How do we best reach the most people throughout the community? Every community is different. You happen to have a high percentage. The average percentage across, again, the last ten years is around 37%. You're higher than the average, so a lot of tech savvy people. 76% of the participants were satisfied with maintenance of the recreation facilities here in Marietta, and 78% are satisfied with the existing parks and recreation facilities here. And then we have 62% visit a park or open space in Marriott at least monthly. The average for that one is 33%. You're double. You have a highly active outdoor community.
That's important. That's really important to note because now the use goes up too. And that's what we'll see as we go forward with this. Also, we ask the same questions of the participants in the in the statistically valid multimodal survey. What program needs are there and what park facility needs are there? We heard elements such as teams or kids activities, senior activities and classes, swimming classes, improving communication, pickleball classes, fitness classes. A lot of these are gonna start to sound repetitive. They're not duplications. They're common threads. As we go through this process, we start to look for those common threads.
And here at the end of the report, I can see all of them woven together to create the tapestry, which will be the recommendations at the end of the report. So as we move through, you'll hear a lot of these things repeated. The park and facility needs elements that we heard as common threads were improved playgrounds, improved parks in general, dog parks, restroom maintenance, splash pad, water park, pickleball courts, walking hiking trails, sports field improvements, the bike trails, landscape improvements, safety improvements, as well as cleanliness of parks are some of those common threads. When we had workshop number two I'm sorry. I skipped two.
I'm sorry about that. Workshop number one, we asked three questions. What are the most important community characteristics? What are the issues or trends that may be negatively impacting the community? And what role can the city play in addressing those needs?
As we went through that night, we we asked the individuals, and we asked them as groups, and then we presented the information back in each one of those workshops in that same format. And here are some of the summary items that we heard. Safety and security, some of those amazing community characteristics that make Marriott a great place to live, work, and play. Community engagement at the events, the recreational spaces, the outdoor activities, educational excellence and resources, the family friendly environment, things that might negatively impact those, traffic and urban planning elements of the streets and the roads and confluence of safety and vehicular and pedestrian elements that we'd heard, homelessness and social issues, park maintenance and upgrades, recreation facilities and space not having enough, community engagement and engagement of the activities not having enough. They could all impact those elements.
What role can the city play in addressing those? Of making sure that as we go forward, there's urban planning and development involved. There's community and safety and public safety involved through the planning process. Having community engagement and events, doing just what you're doing now is making sure we keep up to date. The community would like to have that con constant connection, that being involved, park maintenance and amenities, making sure they're up to par, and having sports recreation facilities appropriate for the community.
Workshop two, we asked again common questions here. What is one amenity or recreation facility you'd like to see, and what is one program you would like to see? Again, some of those common threads, playground improvements, swimming pool, pickleball courts, hiking trails, dog park programs, aquatic programs, pickleball classes, youth and family programs. You can see the common threads going through each one of these. And workshop number three, we shared everything back with the community, everything we had heard, all information I just shared with you.

------------------------

## TO DO
• a. In the rows from the line with "Sort by Event" to the line with "coord(241,396)", substitute "password entry field" for "password input field" and reproduce those lines with everything else left as is.
• b. Extend the parks and recreation presentation past its final sentence.
The rows come from a source unrelated to the parks and recreation presentation.

------------------------

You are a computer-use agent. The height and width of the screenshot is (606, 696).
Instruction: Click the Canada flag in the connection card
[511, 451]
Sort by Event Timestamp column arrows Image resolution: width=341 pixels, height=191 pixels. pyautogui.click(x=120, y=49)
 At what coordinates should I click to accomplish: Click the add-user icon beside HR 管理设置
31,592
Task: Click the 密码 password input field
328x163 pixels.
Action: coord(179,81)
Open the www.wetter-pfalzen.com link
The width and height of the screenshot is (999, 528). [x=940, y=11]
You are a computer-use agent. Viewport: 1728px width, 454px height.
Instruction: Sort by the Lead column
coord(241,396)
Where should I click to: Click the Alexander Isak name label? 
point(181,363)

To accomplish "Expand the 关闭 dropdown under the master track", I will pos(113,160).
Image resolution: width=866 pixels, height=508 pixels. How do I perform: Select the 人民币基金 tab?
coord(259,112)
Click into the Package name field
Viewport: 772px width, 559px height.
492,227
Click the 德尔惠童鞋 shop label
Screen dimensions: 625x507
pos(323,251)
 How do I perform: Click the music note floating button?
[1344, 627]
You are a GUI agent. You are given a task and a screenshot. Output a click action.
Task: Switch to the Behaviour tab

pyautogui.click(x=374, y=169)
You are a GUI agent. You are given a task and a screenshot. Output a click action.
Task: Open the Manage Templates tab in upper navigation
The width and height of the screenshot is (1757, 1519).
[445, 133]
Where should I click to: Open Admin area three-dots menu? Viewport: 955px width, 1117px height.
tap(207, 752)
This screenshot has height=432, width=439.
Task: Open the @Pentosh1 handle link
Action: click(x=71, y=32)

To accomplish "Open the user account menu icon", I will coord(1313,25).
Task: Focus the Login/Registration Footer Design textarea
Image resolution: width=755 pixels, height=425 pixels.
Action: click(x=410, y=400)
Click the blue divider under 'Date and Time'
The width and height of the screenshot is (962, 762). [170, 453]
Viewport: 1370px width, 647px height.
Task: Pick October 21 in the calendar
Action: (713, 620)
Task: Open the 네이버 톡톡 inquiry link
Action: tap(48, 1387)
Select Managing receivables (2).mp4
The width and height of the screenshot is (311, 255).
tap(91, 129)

------------------------

## ANSWERS GIVEN
• a.
Sort by Event Timestamp column arrows Image resolution: width=341 pixels, height=191 pixels. pyautogui.click(x=120, y=49)
 At what coordinates should I click to accomplish: Click the add-user icon beside HR 管理设置
31,592
Task: Click the 密码 password entry field
328x163 pixels.
Action: coord(179,81)
Open the www.wetter-pfalzen.com link
The width and height of the screenshot is (999, 528). [x=940, y=11]
You are a computer-use agent. Viewport: 1728px width, 454px height.
Instruction: Sort by the Lead column
coord(241,396)

• b.
And we asked them to rank the top five classes in the top five programs and features. And here, you can see some of those results. Again, this helps us start to identify and prioritize elements as we now start to complete everything and look for those common threads of sports programs, partnerships with schools, community events, swimming classes, teen activities, restroom maintenance, more sports fields, cleanliness of parks and facilities, modernizing and upgrading the facilities. We see those common threads come through all of the data now. In addition to all of that, the website for the parks and recreation master plan was viewed almost 2,000 times, had constant check-in with the community.
It was both original visitors and return visitors, which we like to see because some people are checking in. We had 39 feedback comments on the project website. Some of those feedback comments are listed here that we had heard. We didn't ask specifically. Those are open ended comments, but when we go through and reread through all of them, we can glean the program and park facility needs that people may have mentioned.
Again, very similar elements here, community engagement and visibility, outdoor fitness, youth sports, sports fields, baseball fields, bike paths, landscape improvements, playground improvements, restroom maintenance, a lot of repetitive elements in here coming again through the community needs. What we do to combine all that information as we go through and we start to look at the needs analysis, we look at how many times did we hear it, where did we hear it through all the geographic systems mapping results as they come in, and how often and when did we hear it. So if we heard it in a small group stakeholder interviews, that was one mode. If we heard it in the statistically valid surveys, the multimodal community survey, that was another mode. If we heard it in the qualitative analysis, the community at large public surveys, which is the workshop one, two, three, or the feedback comments, that was in another mode.
If we heard in all three of those modes, it came across in every tool we utilized to go out to the community. It's considered a frequent element that comes up at the top of the list because it came up so repetitively. If it came up on two of them, we identify it as an apparent element. If it only came up in one, it was an identified element. So you can see we're already starting to program in now the prioritization based on how many times we hear it, where we hear it, and how often we hear it as we go through the process.
Those items that we have now listed based on their frequency and hierarchy are community engagement, marketing of programs offered, pickleball classes, league classes, swimming classes, community events, fitness and exercise classes, senior activities and classes, teen and youth programs with the highest prioritization elements based on the program needs. Everything is, of course, listed there on the left hand side, everything from the music classes, performing arts, theater arts, sports programs, tennis classes, volunteer programs, dance classes. Everything's still in there as well because all these are important from the community. But we help identify the prioritization items that come up the most so we can see where, if we're gonna start to spend money, we can get the most bang for our buck. How can we capture the most community members through this process or facilitate meet meeting the need for most of the community members?
Same thing with the facilities. From the qualitative to the quantitative small groups, statistically valid surveys, and the community at large workshops, the public surveys, we see the frequent elements that came up in all three were add more sports fields, bike trails, improved cleanliness of the parks and trails, modernize and upgrade all park facilities, the pickleball courts, park main restroom maintenance, swimming pool, hiking paths and trails, apparent were dog park, improved safety, playground improvements, and splash pad and water park were some of the highest priorities and elements as part of the needs analysis. Of course, everything is listed there on the left hand side. And the way we look at this and the way you utilize this chart is if you have funding, if you have money or resources to pick a project up, it might not be the highest rated one. It might be something lower on the list.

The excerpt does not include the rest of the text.